**WHAT YOU HAVE TO DO**
Put the rows from the line with "Where should I" through the end of the rows into a JSON list of strings, with one string per line and blank lines omitted. Leave the pictures out.

Entries taken from a collection
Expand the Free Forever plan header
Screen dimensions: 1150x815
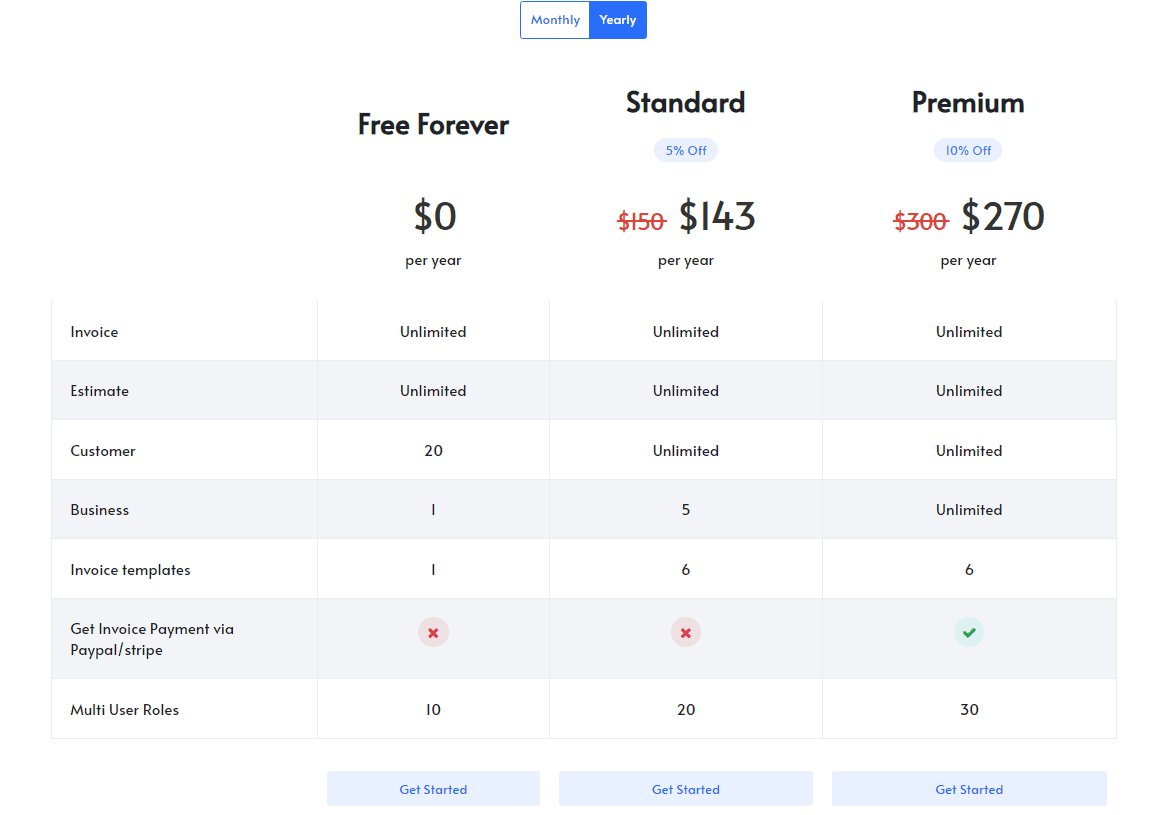pos(433,124)
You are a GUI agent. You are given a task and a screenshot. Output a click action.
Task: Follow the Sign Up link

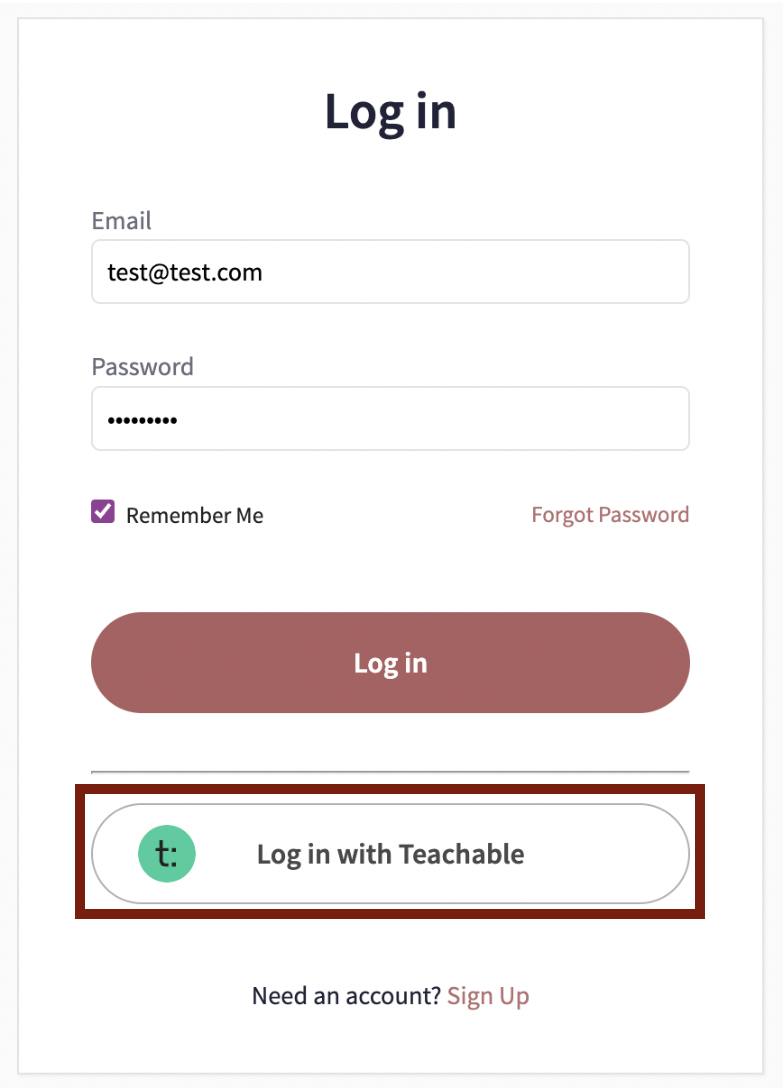488,996
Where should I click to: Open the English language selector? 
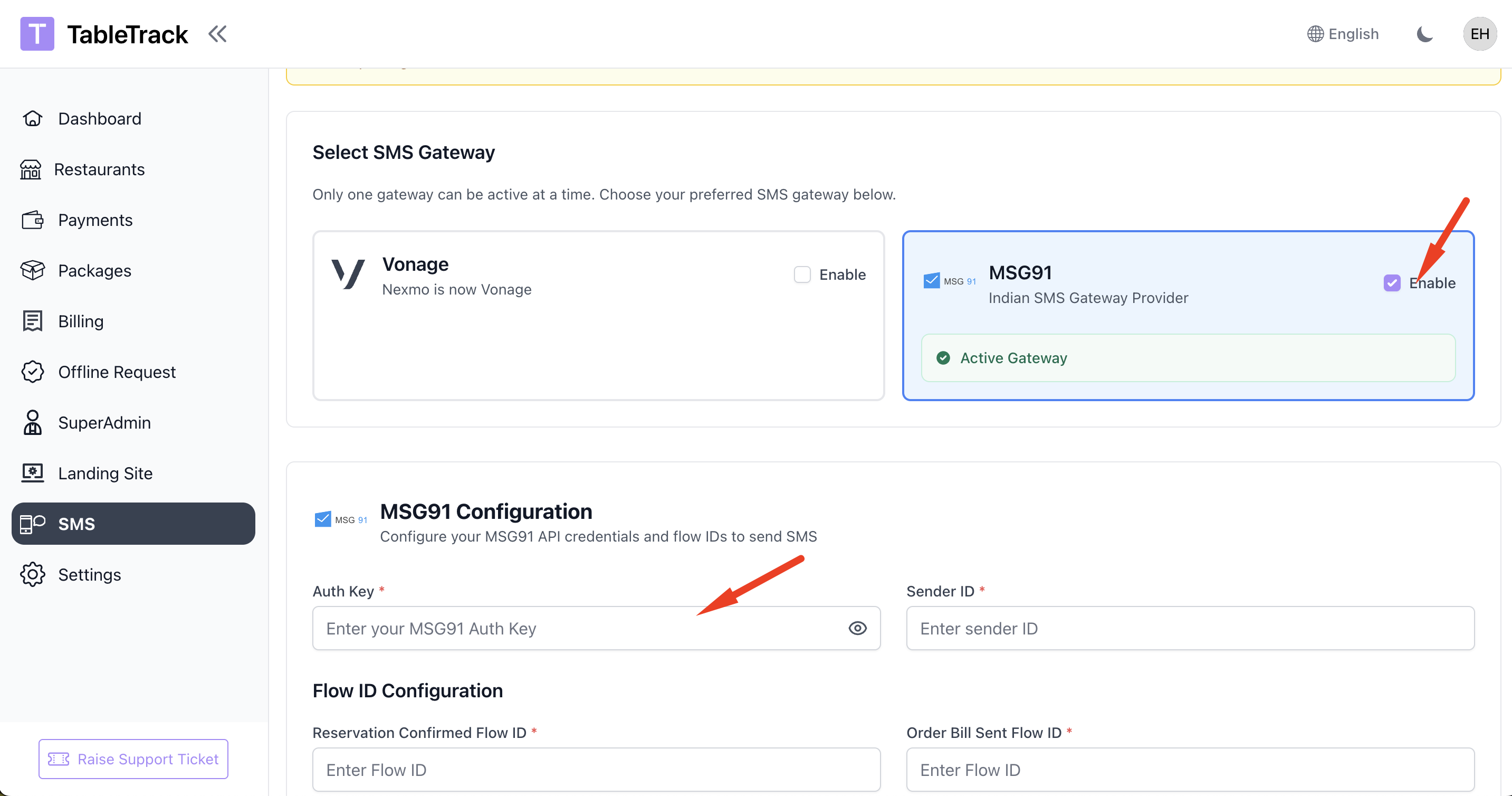[1342, 34]
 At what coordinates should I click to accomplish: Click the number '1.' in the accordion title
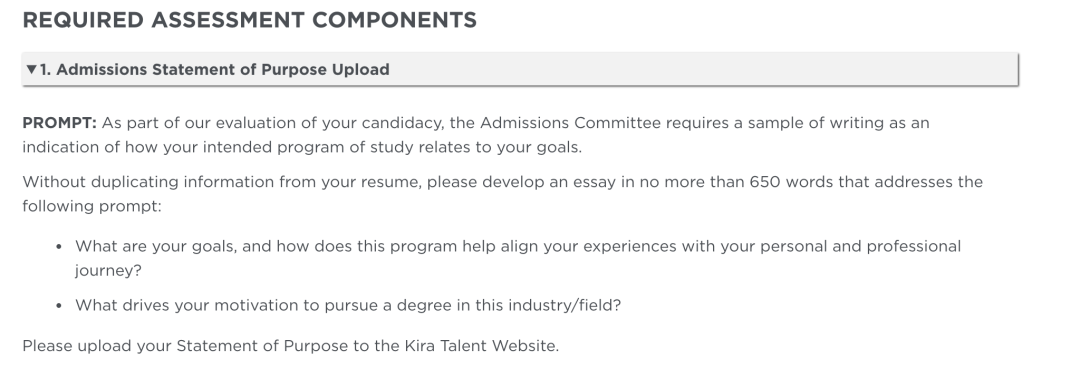click(45, 70)
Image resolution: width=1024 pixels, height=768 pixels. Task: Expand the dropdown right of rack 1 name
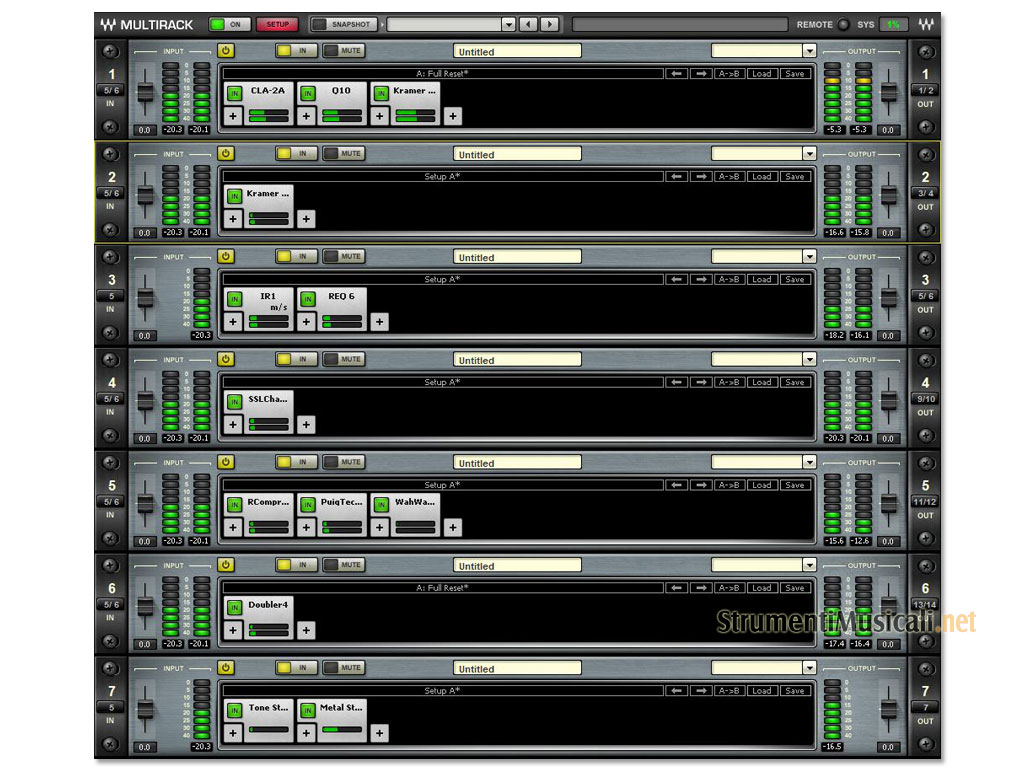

**TASK RESULT**
[
  "Where should I click to: Open the English language selector? ",
  "[1342, 34]",
  " At what coordinates should I click to accomplish: Click the number '1.' in the accordion title",
  "click(45, 70)",
  "Image resolution: width=1024 pixels, height=768 pixels. Task: Expand the dropdown right of rack 1 name"
]